Kilka z tych bardzo ważnych – szczególnie ostatnio – odbył Chris Watson. Mam na myśli już klasyczne właściwie płyty Outside the Circle of Fire oraz Stepping into the Dark. „To, co chciałem osiągnąć [w pracy nad nimi], to umieszczenie mikrofonu w takich miejscach, do których zwykle nie mamy dostępu, a na pewno nasze uszy nie mają, i wysączyć z nich informację bez zmieniania jej”. Te miejsca rzeczywiście są dość egzotyczne: doliny Itong w Kenii, Park Narodowy Santa Rosa w Kostaryce, lasy deszczowe w Kamerunie, Wyspa Coll u wybrzeży Szkocji. Efekt jest porażający. Trudno wręcz oprzeć się wrażeniu, że dorosły gepard odpoczywający pod baobabem mógłby stworzyć niezapomniany duet z Thomasem Lehnem… A jednak – równocześnie – pozostajemy z wrażeniem wyjątkowego realizmu i wręcz intymnego kontaktu z tymi zwierzętami, a właściwie całymi środowiskami dźwiękowymi, w których one się poruszają.

Z tego pewnie powodu często myśli się o „muzyce Watsona” w kategorii realizmu (jak np. Flint Michigan w swym bardzo inspirującym tekście Concentrated Listening). Oczywiście Watson gra tutaj intymnością, ale, jak to zwykle bywa w realistycznych utworach (jakiegokolwiek rodzaju), cały wic polega na wyborze, jakiego dokonuje artysta. I nie mam tutaj tylko i wyłącznie na myśli tego, w jaki sposób zmontowany został materiał w studiu. Bardziej to, że Watson wybrał bardzo określone miejsca. Daleko, nikt nie dotrze itd. Dlaczego akurat takie? Czy tylko z powodu ich walorów audialnych? Odpowiedź odpowiednio teoretyczna i precyzyjna znajduje się jeszcze trochę gdzie indziej. Ale także w jednej z tych podróży, które zmieniły obraz muzyki końca XX wieku.

X

Chodzi o słynną La Selvę Francisco Lópeza. Więc tylko tytułem przypomnienia: López, entomolog, wybiera się w roku 1997 do kostarykańskiego lasu tropikalnego La Selva. Dokonujetam nagrań terenowych, które staną się podstawą płyty. Na płytę trafia jedenponadsiedemdziesięciominutowy utwór. Jak zauważa w swym komentarzu do utworu [patrz: str.64], La Selva jest wręcz wymarzoną sytuacją akuzmatyczną: nie wymaga żadnych sztucznych zabiegów. Jesteśmy bowiem skazani na nieznajomość źródeł dźwięku, ponieważ jest ich po prostu zbyt wiele, a dźwięki są nam zbyt mało znajome, żebyśmy byli w stanie przyporządkować je określonym zwierzętom czy roślinom.

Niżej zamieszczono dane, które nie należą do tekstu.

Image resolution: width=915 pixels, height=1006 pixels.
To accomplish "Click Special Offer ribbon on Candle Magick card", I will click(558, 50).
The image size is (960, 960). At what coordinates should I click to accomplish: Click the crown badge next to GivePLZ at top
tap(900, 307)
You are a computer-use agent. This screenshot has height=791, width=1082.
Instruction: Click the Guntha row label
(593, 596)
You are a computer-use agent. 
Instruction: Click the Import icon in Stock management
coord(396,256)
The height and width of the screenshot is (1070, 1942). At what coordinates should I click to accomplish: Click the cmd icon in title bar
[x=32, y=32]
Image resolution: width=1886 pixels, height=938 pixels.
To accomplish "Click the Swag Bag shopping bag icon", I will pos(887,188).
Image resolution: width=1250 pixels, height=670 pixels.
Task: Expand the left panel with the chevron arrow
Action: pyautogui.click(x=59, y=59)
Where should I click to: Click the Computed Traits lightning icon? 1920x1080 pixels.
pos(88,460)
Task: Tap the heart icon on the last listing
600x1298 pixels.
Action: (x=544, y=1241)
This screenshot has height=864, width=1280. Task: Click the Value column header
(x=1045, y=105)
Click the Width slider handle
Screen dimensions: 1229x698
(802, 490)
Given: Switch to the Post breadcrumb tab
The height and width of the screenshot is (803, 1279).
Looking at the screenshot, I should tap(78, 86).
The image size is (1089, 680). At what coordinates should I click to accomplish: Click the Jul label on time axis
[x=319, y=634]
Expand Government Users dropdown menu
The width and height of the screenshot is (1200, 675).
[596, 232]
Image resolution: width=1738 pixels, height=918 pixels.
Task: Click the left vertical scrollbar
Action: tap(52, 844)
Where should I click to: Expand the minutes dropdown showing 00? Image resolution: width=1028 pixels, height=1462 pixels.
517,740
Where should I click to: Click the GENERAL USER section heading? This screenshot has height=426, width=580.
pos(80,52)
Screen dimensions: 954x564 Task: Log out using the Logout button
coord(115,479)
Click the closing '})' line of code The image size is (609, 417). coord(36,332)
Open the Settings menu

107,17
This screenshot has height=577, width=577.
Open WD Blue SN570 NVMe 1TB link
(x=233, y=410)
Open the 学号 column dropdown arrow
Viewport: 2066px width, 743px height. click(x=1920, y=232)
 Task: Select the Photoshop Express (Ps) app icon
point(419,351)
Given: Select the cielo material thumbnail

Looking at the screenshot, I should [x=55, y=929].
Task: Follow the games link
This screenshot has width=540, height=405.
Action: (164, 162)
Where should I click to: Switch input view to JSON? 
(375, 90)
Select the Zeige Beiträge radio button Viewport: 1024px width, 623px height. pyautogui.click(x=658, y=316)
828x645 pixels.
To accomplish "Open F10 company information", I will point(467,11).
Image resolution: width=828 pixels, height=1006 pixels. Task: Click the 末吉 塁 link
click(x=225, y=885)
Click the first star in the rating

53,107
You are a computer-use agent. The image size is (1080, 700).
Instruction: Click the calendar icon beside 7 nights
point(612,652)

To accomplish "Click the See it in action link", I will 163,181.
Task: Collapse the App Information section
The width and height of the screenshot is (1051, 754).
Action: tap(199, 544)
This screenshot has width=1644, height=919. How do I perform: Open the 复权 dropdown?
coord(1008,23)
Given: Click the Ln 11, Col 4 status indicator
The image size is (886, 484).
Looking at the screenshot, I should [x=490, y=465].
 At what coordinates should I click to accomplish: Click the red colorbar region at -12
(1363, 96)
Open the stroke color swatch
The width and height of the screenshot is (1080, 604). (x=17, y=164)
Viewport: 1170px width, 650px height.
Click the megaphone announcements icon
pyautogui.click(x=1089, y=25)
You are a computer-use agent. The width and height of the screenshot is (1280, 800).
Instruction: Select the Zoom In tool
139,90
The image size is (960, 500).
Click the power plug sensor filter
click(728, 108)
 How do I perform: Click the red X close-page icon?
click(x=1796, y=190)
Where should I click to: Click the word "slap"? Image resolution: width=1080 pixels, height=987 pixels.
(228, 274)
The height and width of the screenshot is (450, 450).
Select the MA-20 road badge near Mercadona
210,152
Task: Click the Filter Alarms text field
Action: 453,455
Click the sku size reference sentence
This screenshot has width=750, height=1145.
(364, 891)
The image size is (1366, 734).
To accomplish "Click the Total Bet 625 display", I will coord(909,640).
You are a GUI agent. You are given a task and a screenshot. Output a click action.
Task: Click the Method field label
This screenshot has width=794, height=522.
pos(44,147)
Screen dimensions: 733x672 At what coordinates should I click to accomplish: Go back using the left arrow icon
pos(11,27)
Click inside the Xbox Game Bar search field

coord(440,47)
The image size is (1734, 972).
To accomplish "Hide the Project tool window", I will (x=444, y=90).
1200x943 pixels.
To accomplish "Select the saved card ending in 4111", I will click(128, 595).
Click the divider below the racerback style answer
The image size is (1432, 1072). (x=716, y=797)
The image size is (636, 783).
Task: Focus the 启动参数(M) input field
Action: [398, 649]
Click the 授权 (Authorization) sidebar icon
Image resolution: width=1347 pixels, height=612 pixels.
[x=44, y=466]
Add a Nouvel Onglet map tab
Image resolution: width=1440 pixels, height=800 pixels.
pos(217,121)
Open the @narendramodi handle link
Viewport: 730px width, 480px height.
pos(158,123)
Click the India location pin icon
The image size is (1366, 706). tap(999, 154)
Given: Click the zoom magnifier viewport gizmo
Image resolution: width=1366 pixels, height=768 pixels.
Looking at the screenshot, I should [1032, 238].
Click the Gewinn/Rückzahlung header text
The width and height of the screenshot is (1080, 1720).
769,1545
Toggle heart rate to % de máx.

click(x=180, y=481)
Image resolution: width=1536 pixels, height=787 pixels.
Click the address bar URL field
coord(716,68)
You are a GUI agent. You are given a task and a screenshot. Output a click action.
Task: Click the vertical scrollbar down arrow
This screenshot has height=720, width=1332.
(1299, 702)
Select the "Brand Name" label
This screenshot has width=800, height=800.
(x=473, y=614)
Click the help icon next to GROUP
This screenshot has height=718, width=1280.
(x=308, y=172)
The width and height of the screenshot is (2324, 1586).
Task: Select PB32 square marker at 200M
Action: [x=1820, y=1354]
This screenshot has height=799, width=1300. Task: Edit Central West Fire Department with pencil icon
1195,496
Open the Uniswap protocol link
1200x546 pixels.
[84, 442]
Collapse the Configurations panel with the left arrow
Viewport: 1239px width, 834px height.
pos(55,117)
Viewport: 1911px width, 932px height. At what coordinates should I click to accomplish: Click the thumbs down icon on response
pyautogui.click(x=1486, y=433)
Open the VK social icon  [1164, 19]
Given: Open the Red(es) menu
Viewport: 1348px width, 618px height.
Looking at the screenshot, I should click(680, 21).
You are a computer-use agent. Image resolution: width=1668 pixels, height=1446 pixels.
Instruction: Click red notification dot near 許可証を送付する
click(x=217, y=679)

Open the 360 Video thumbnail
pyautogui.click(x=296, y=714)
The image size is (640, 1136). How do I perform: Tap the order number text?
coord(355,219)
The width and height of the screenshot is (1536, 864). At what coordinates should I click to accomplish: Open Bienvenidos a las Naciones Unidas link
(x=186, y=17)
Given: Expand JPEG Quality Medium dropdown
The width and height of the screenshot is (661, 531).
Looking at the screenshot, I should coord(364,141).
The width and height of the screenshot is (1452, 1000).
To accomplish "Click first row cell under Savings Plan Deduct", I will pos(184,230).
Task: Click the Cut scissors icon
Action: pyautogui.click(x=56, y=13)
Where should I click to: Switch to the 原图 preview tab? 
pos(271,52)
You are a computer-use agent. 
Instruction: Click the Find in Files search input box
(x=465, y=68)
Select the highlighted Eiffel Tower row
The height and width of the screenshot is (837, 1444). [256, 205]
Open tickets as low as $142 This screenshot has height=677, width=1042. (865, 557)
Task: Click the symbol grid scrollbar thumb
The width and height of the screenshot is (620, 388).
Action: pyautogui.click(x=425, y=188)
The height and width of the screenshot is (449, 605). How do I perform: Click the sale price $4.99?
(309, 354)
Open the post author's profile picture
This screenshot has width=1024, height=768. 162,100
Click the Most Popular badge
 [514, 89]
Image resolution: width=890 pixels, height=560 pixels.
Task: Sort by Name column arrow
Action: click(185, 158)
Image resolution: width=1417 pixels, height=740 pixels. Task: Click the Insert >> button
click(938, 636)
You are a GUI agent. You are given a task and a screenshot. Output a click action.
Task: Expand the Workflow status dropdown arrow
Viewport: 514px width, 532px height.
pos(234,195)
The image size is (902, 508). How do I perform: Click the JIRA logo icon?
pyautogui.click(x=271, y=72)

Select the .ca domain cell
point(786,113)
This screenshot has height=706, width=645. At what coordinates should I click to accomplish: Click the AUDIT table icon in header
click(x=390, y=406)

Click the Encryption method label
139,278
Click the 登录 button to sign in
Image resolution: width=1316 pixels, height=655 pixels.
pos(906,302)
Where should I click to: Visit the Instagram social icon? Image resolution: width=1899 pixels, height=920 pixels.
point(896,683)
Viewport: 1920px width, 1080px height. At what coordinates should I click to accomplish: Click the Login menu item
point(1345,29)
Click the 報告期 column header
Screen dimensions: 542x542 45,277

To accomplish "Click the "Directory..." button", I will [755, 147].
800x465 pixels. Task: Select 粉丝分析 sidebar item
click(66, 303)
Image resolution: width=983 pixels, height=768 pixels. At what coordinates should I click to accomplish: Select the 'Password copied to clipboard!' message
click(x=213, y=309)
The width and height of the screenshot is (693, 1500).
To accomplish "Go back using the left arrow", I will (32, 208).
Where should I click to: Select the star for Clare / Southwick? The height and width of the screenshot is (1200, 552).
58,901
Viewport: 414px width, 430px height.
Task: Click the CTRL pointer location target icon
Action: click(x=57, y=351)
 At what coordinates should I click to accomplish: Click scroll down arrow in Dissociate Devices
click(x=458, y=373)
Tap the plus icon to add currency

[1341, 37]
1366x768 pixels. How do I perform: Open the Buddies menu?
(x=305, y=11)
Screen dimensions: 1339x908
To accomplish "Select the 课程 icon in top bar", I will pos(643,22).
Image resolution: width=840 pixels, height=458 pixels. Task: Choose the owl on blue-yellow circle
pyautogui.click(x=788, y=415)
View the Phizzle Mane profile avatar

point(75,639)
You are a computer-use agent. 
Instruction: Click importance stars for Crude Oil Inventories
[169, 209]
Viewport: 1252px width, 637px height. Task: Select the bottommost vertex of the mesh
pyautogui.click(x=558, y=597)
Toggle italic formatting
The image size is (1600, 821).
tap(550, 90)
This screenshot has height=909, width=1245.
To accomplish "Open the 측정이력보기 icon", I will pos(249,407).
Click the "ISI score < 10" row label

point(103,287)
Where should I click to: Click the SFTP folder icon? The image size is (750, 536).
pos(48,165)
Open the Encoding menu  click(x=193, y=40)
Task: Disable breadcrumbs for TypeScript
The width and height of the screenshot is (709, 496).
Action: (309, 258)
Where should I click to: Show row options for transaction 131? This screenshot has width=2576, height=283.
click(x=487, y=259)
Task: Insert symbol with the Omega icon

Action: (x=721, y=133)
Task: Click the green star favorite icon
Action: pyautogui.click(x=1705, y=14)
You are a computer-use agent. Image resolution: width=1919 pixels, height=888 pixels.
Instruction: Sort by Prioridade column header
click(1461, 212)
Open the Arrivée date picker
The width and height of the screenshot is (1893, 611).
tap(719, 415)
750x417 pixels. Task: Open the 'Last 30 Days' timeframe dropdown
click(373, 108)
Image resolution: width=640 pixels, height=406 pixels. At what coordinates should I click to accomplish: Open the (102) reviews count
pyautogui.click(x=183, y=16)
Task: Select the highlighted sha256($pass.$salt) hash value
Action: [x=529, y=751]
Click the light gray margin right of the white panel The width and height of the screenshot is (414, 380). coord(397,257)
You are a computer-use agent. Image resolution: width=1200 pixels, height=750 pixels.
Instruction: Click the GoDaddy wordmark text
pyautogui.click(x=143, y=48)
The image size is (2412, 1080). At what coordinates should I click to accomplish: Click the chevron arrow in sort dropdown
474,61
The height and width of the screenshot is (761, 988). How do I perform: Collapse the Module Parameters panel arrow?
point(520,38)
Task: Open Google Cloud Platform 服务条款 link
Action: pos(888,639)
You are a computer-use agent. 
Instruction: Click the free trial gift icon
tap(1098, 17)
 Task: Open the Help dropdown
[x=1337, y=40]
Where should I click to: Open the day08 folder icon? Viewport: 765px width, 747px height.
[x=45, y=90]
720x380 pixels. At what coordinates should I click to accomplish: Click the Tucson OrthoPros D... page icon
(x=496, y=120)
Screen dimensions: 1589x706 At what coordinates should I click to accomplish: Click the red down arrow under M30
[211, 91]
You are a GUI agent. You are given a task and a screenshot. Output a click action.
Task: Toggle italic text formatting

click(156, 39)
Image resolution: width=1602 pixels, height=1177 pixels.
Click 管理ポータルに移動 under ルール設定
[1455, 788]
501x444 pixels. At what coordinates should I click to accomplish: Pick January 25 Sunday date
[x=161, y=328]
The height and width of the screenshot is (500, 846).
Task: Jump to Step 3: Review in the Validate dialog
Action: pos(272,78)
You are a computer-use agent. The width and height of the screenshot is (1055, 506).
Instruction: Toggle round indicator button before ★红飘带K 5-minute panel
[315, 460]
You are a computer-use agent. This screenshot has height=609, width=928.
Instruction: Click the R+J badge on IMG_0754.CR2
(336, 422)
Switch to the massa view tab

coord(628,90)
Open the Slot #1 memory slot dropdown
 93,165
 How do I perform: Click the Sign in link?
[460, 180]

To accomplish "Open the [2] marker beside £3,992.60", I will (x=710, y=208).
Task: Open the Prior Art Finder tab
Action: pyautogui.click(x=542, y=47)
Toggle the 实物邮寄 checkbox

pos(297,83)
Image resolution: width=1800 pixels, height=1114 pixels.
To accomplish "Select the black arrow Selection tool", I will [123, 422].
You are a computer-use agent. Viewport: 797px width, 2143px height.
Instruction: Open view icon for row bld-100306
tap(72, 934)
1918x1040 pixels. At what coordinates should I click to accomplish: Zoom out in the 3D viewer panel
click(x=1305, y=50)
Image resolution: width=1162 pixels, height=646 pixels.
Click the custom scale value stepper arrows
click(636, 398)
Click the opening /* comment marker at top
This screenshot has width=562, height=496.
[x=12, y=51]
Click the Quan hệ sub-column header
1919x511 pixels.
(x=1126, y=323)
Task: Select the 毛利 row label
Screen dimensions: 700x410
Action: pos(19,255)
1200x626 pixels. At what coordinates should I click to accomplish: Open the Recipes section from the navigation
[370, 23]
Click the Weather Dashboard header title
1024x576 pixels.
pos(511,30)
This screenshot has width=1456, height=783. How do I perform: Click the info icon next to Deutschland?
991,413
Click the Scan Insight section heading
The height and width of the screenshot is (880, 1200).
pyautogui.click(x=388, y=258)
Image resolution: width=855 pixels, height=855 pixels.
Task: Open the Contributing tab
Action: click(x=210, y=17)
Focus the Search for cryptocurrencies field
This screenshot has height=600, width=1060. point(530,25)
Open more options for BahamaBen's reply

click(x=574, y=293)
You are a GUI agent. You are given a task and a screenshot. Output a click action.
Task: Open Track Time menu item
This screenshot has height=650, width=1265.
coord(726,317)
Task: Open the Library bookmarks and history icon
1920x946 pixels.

Prowadzi to do ciekawej sytuacji, którą zresztą sam López z chęcią komentuje. Po wszystkich doświadczeniach Ferrariego i innych klasyków nagrań terenowych, on sam stanął oto w sytuacji całkowicie dziwacznej – niby dokładnie tak, jak Ferrari, wyciągnął mikrofon i nagrał to, co go otaczało, godząc się równocześnie z tym, że owe dźwięki właściwie niczego nie reprezentują, a jeśli reprezentują – nie dotrzemy raczej do tego, co dokładnie. Mamy wręcz idealnie schaefferowską sytuację akuzmatyczną. Faktycznie, słuchając La Selvy, można odnieść wrażenie obcowania z całkowicie nieprzejrzystymi masami dźwięku, które fascynują między innymi przez swoją złożoność i nierozkładalność na części pierwsze. Jest niemal niemożliwe wyśledzenie jakiegokolwiek źródła dźwięku. „Przyjmuję podejście środowiskowe nie dlatego, że jest ono bardziej »kompletne« lub »realistyczne«, ale raczej z tego względu, iż pozwala na zmianę naszego postrzegania: od rozpoznawania i odróżniania poszczególnych źródeł dźwięku do zrozumienia powstającej z nich materii dźwiękowej. Nie wynika to bynajmniej z lekceważenia elementów biotycznych i abiotycznych, zwykle uznawanych za składniki środowiska, lecz z docenienia innych elementów dźwiękowych, które się w tej kategorii nie mieszczą. Z chwilą, gdy żaba wydaje odgłos, zaczyna być on odgłosem całego otoczenia”.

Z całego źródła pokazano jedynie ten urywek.